**What is required**
Once you reach the line containing "Image resolution: width=1080", return it and every line after it exactly, through the end of the records below, with no pictures.

- - - - -

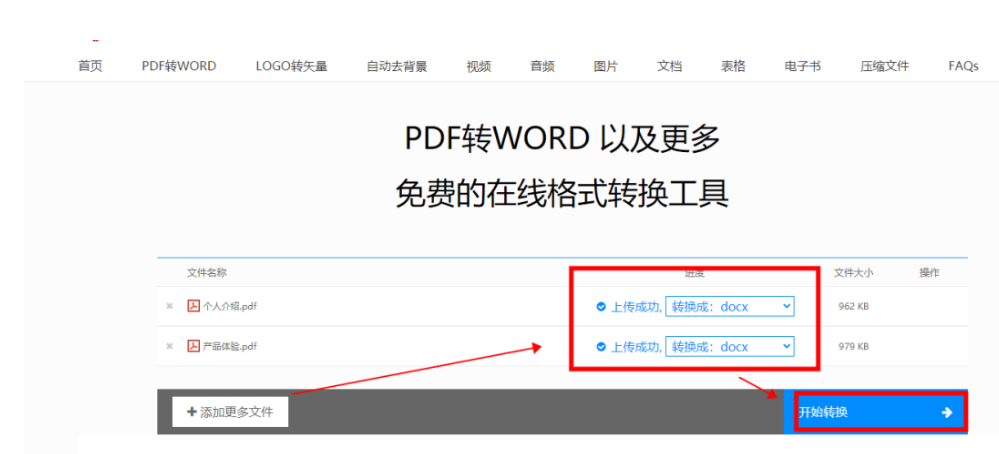
Task: Open the 电子书 navigation item
Action: 803,66
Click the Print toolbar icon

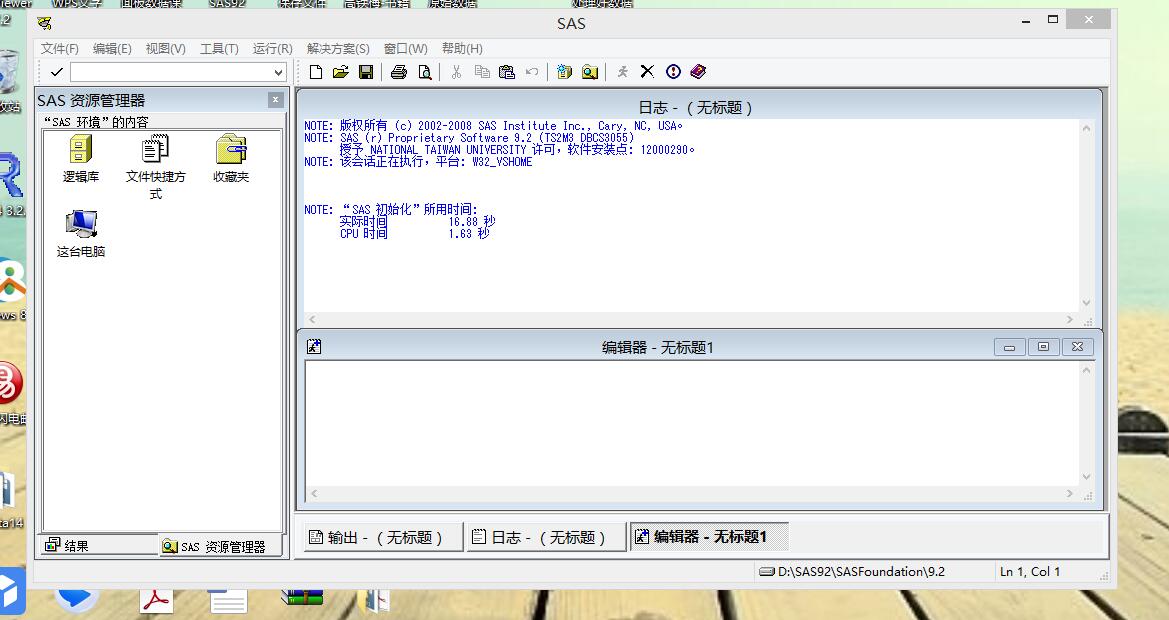click(x=399, y=72)
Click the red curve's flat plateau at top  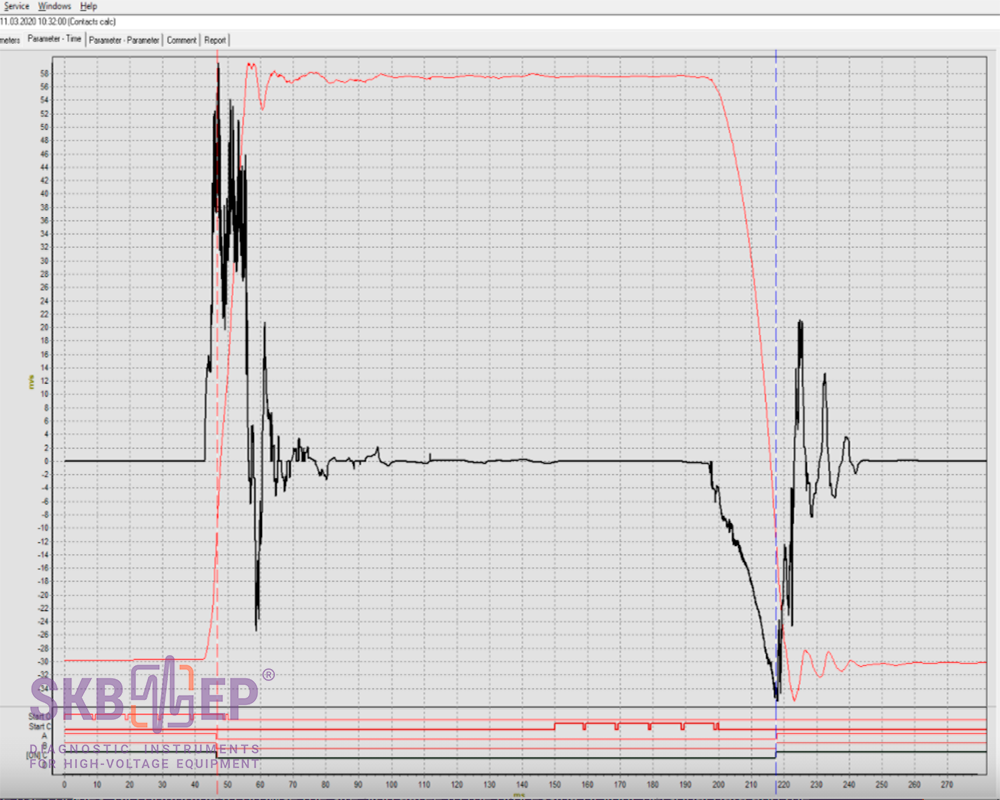point(500,76)
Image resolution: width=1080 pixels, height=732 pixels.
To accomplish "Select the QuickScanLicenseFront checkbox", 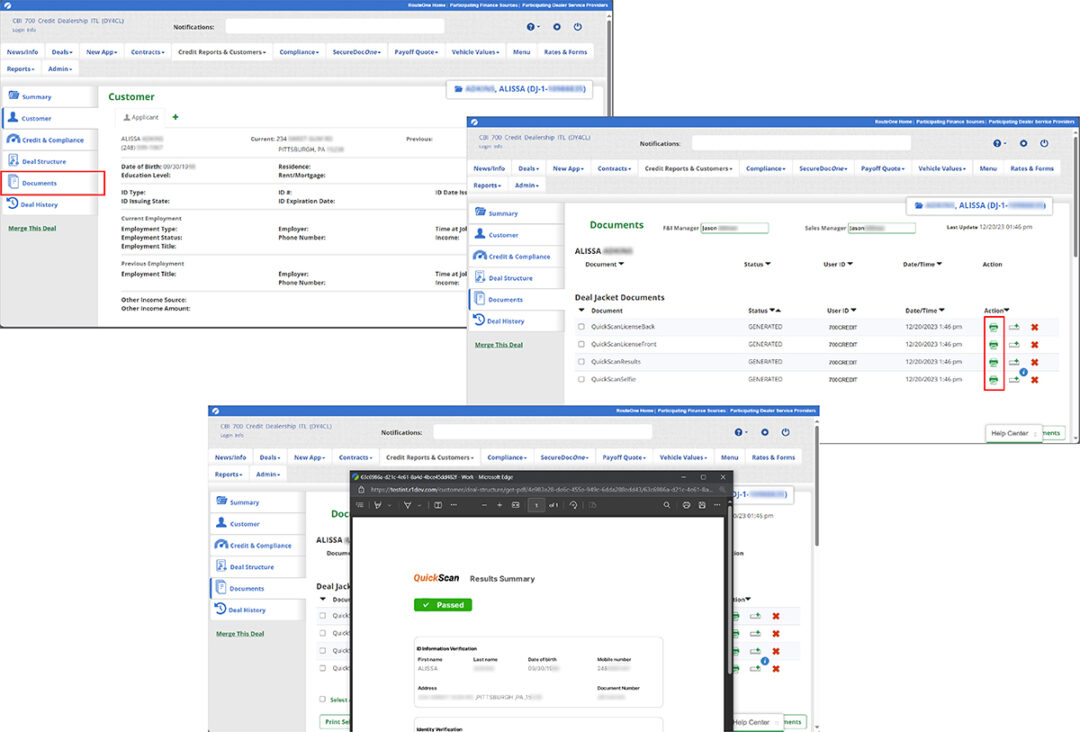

- - - - -

**Answer**
Image resolution: width=1080 pixels, height=732 pixels.
To accomplish "Select the QuickScanLicenseFront checkbox", 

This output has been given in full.